How do you write a four term polynomial that can be factored by grouping?

Answer 1

e.g.: `x^3+3x^2-4x-12 = (x-2)(x+2)(x+3)`

Explanation:

We can construct such a polynomial by reversing the factorisation.

For example, to get an example cubic, pick any numbers `a, b, c, d` and multiply out:

`(ax+b)(cx^2+d) = acx^3+bcx^2+adx+bd`

So picking `a=1`, `b=3`, `c=1`, `d=-4`, we would get:

`x^3+3x^2-4x-12 = (x^3+3x^2)-(4x+12)`

`color(white)(x^3+3x^2-4x-12) = x^2(x+3)-4(x+3)`

`color(white)(x^3+3x^2-4x-12) = (x^2-4)(x+3)`

`color(white)(x^3+3x^2-4x-12) = (x-2)(x+2)(x+3)`

Note that in this example, I chose `c=1` and `d=-4=-2^2`, so the quadratic factor factored cleanly.

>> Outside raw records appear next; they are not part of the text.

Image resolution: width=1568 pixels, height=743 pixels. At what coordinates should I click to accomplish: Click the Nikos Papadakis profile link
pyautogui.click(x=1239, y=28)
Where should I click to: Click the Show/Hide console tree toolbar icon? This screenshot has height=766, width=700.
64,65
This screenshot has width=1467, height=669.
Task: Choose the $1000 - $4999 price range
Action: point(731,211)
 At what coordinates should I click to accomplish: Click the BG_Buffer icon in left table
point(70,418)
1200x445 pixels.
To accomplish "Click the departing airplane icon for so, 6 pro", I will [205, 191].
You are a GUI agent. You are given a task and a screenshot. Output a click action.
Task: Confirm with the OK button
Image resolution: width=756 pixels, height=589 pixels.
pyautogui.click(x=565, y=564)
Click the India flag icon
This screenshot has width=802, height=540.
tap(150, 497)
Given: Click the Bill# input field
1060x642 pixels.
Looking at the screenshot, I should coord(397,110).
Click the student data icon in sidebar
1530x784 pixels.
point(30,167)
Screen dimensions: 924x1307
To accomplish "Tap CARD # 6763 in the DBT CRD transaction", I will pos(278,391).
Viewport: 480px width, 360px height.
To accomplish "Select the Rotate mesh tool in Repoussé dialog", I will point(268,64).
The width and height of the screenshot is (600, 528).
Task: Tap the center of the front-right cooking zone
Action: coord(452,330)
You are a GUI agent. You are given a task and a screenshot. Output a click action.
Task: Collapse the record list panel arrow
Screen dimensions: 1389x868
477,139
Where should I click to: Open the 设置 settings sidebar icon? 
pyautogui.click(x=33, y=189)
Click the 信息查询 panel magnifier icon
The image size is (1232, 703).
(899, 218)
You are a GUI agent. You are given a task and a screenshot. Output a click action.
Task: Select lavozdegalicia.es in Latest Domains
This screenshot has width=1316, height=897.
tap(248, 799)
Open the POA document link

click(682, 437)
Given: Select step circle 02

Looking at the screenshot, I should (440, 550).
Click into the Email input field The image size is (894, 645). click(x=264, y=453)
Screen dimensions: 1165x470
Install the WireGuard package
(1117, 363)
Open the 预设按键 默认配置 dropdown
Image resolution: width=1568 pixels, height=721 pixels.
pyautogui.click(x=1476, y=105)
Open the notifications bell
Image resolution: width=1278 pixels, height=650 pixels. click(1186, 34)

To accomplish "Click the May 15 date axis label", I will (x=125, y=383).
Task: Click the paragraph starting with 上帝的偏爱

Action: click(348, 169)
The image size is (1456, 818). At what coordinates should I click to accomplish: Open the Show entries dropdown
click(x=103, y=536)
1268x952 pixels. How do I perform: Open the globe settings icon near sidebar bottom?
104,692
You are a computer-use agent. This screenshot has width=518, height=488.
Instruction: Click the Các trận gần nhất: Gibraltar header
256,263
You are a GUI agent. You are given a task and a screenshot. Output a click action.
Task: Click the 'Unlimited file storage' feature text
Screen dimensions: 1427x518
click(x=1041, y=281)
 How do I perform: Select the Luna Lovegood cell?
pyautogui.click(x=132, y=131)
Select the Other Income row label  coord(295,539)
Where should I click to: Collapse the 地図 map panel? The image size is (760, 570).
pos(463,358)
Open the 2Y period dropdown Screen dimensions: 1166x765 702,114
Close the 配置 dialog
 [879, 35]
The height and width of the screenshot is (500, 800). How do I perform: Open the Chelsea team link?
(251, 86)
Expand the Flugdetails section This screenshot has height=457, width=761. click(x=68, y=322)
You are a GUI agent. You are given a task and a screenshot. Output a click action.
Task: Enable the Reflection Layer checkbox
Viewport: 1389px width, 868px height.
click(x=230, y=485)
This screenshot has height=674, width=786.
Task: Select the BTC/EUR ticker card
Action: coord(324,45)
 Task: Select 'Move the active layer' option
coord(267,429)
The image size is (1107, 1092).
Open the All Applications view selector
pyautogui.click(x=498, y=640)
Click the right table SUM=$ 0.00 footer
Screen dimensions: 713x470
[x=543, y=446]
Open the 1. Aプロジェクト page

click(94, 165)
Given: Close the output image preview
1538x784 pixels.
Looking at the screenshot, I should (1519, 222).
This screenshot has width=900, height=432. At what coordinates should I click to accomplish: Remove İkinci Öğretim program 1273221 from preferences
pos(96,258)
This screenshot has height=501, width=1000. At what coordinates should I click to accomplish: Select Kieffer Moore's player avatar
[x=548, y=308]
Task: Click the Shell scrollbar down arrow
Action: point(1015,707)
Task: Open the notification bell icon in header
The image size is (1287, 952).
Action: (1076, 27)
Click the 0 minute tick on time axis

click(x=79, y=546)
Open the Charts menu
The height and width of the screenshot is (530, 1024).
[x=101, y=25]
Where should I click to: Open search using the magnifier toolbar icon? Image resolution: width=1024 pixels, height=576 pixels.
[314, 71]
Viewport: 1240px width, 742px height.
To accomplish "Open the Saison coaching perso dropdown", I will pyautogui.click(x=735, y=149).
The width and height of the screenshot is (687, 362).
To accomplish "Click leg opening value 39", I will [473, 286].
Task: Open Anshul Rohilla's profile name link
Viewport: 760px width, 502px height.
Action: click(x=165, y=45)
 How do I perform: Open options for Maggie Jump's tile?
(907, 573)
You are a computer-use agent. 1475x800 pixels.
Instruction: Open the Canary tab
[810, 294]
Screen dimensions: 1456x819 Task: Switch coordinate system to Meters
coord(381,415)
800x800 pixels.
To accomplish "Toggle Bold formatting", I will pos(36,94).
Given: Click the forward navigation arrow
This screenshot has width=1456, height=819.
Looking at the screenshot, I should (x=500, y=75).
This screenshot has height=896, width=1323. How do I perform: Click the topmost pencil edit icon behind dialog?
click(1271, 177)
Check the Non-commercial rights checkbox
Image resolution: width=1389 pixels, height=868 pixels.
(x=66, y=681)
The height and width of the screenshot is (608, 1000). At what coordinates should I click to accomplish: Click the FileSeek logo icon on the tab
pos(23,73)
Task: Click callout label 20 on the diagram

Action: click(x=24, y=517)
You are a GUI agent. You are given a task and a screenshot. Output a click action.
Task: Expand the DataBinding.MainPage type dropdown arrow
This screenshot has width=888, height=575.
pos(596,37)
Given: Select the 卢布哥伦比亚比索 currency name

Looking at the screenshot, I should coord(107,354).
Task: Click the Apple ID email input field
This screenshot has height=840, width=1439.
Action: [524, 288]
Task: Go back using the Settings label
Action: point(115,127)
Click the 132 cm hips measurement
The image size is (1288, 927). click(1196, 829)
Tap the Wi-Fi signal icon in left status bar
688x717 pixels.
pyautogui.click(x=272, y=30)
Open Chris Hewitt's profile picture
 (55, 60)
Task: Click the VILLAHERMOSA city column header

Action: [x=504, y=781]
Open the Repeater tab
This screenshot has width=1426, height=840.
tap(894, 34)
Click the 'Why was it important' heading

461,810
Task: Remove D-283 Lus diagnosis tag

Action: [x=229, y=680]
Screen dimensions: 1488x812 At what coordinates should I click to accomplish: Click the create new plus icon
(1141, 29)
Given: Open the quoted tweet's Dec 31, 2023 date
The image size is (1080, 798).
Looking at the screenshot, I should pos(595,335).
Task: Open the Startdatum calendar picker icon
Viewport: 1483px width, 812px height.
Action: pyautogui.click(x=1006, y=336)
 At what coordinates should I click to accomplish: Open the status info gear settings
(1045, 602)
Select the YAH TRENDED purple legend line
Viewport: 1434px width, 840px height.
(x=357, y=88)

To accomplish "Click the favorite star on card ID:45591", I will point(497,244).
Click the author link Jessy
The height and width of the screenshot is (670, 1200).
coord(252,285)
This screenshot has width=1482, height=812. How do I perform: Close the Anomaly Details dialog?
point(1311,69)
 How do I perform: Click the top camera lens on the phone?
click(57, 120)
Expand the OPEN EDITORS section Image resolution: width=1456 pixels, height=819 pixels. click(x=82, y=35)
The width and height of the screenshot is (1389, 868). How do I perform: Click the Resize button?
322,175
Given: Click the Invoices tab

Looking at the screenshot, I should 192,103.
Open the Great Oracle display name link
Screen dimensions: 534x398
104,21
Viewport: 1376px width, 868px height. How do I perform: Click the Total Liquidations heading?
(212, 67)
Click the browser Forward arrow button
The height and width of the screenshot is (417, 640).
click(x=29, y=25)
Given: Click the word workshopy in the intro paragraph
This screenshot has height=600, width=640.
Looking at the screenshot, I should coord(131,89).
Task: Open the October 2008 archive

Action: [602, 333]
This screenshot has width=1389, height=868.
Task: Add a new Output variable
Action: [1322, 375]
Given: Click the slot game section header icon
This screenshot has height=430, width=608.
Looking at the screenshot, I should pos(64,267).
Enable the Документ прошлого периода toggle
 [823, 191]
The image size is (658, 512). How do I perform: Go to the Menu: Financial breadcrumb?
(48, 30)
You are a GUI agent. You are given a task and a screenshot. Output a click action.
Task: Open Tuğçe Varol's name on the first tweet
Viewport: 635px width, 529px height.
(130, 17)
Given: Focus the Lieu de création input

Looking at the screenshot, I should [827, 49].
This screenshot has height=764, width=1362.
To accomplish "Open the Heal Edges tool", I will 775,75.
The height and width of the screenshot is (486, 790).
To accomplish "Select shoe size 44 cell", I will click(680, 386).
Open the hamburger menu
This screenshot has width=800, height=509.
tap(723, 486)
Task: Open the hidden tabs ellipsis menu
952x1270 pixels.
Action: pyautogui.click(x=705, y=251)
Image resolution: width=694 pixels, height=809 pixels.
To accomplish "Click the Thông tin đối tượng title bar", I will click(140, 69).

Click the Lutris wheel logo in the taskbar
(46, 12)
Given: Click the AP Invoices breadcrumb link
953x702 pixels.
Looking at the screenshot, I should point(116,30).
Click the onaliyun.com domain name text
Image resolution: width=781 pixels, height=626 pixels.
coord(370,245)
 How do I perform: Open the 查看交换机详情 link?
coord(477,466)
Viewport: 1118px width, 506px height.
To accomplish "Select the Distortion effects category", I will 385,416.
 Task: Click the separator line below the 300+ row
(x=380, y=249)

If we want clean factorisations like this, we could use the alternative pattern:

`(ax+b)(cx-d)(cx+d) = (ax+b)(c^2x^2-d^2)`

`color(white)((ax+b)(cx-d)(cx+d)) = ac^2x^3+bc^2x^2-ad^2x-bd^2`

Answer 2

Here is one way I've done it when writing exam questions.

Explanation:

Make sure that the first two terms have a common factor. Not a constant common factor, but something involving the variable.

Warning: This may lead to a polynomial that cannot be factored completely over the integers.

For example we might start with

`14x^5-49x^3`

There is a common factor of `7x^3`.

The other factor is `2x^2-7`

For our third and fourth terms we need a multiple of `2x^2-7` In order to avoid a common factor of `x` use a constant.

We could use the following:

`5` to get `14x^5-49x^3 + 5(2x^2-7) = 14x^5-49x^3+10x^2-35`
Which factors as `(7x^3+5)(2x^2-7)`

Neither of these factor can be factored over the integers.